News of the grant follows a period of tumult at the school, which celebrated its 150th anniversary last year. In April 2020, the school announced that it would likely shutter as the pandemic had heightened its financial troubles and declining enrollment and its plan to merge with another Bay Area university had stalled. But after public outcry, SFAI did allow students to resume courses for the fall semester.
Still, the school was cash-strapped and its main building was foreclosed, and the school reportedly eyed selling the Rivera mural, estimated to be worth $50 million, in order to settle a $19.7 million debt. Following outcry among historians, staff and former students, the mural was given landmark status by the San Francisco Board of Supervisors, disabling the art school from being able to part with it.

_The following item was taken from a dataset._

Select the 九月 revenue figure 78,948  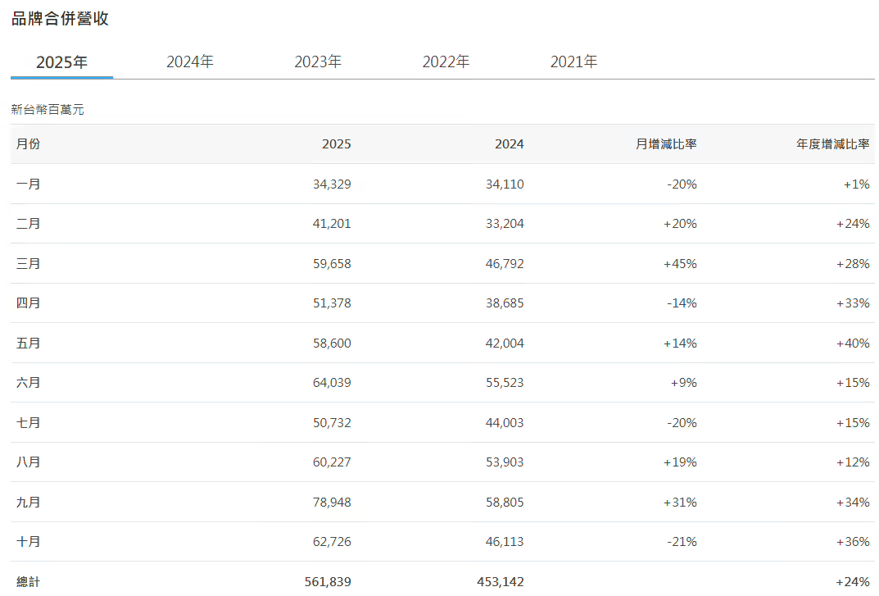tap(332, 502)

Earlier this year, SFAI announced that it had been discussions to merge with the University of San Francisco.
Zoya Kocur, an art historian who has previously developed educational programming for the Whitney Museum and the New Museum, has been hired to lead the project. Part of the funds will establish an advisory committee to oversee the project, and Kocur said she hopes to tap a wide array of specialists, from Latinx scholars to museum and nonprofit professionals, as well as artists and government partners, to serve on the committee.
Calling the Rivera mural a “crown jewel,” Kocur said in a statement, “I’m honored to serve SFAI and truly excited to be leading an effort that will provide critical resources for conservation and archiving of the fresco and related materials.”